Lead AI Engineer / Co-founder
An on-premises RAG assistant for law firms that cannot send confidential client data to external LLM providers. The product runs entirely locally, including a hosted LLM and a retrieval stack tuned for legal documents, and supports the full workflow from ingestion and semantic chunking to embedding generation, vector search, and retrieval-aware response generation. The main challenge was delivering production-grade RAG infrastructure under strict data isolation requirements, with no external API dependencies in the critical path.
- Co-founded the project and led technical design end-to-end, including the full RAG architecture;
- Designed and implemented the embedding generation pipeline tailored to legal document structure;
- Built the vector search layer on Qdrant with semantic chunking strategies optimized for legal content;
- Deployed a locally hosted LLM (Qwen3-32B) on Apple Silicon, evaluating model trade-offs against task and latency requirements;
- Implemented retrieval-aware prompt engineering with citation grounding, ensuring responses reference specific source passages;
- Integrated MCP-based document ingestion from Google Drive, enabling automated and structured document onboarding;
- Architected the system to operate fully air-gapped, meeting the data isolation requirements of legal clients;
- Defined product positioning and go-to-market approach in partnership with stakeholders, including hardware selection and operational cost modeling.
Senior AI & Full-Stack Engineer
A no-code landing page builder that lets users describe what they need in natural language and generates fully structured, editable landing pages. It was built to turn LLM output into reliable, deterministic UI content that the editor can consume directly, with validation, fallbacks, and idempotent updates instead of free-form text. The product was designed and delivered as a single-founder effort, from the AI generation pipeline to the editor and deployment infrastructure.
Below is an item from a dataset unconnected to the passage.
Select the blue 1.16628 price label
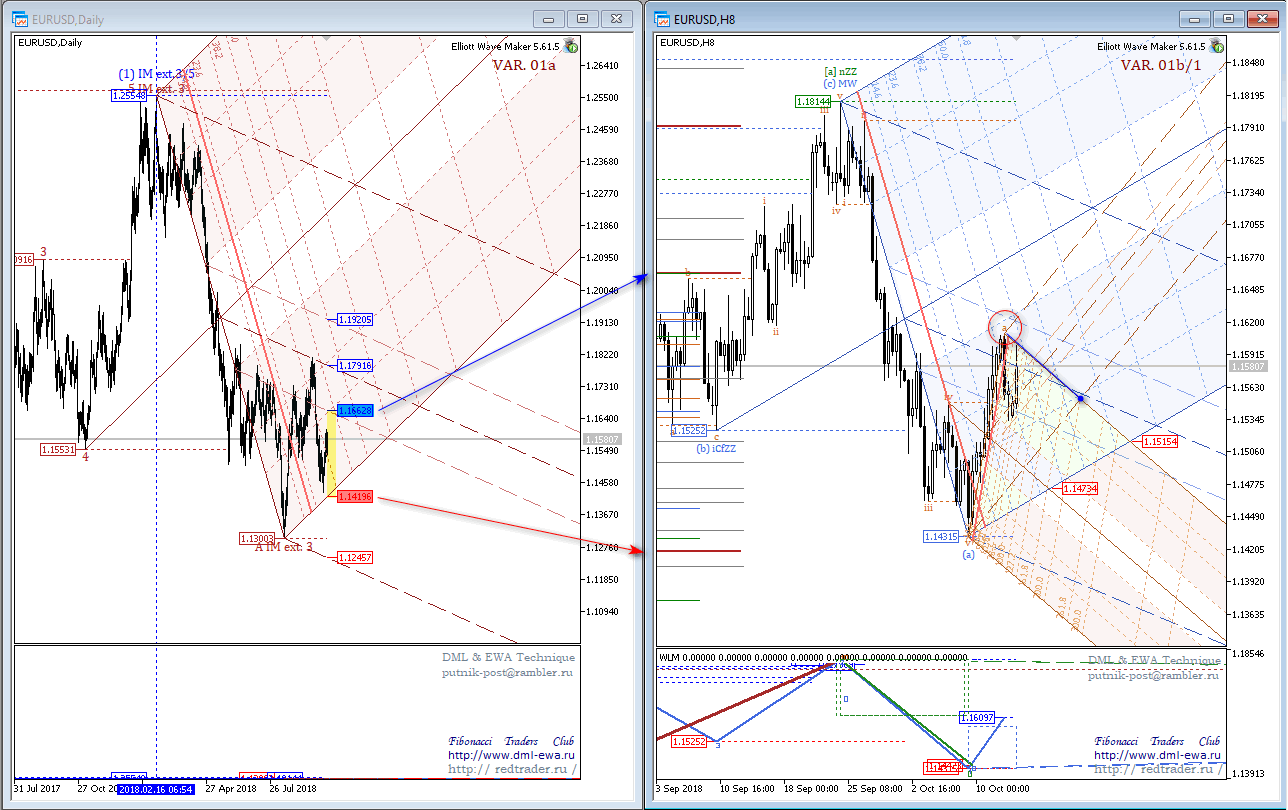This screenshot has width=1288, height=810. (355, 410)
- Built the frontend and backend of the platform, from initial concept to deployed platform;
- Designed the product strategy, user experience, and technical architecture end-to-end;
- Engineered the LLM layer that translates natural language input into deterministic JSON/YAML mapped to UI components (layout, copy, CTAs, forms);
- Implemented validation, fallback handling, content scoring, and idempotent updates to ensure reliable generation across varied user inputs;
- Defined the structured output contract between the LLM and the rendering layer, enforcing schema validity end-to-end;
- Built the editing flow that allows end users to iterate on AI-generated pages without breaking structural integrity;
- Set up automated deployment pipelines with GitHub Actions for reliable releases;
- Balanced model selection, prompt design, and latency to maintain responsive UX during interactive AI generation.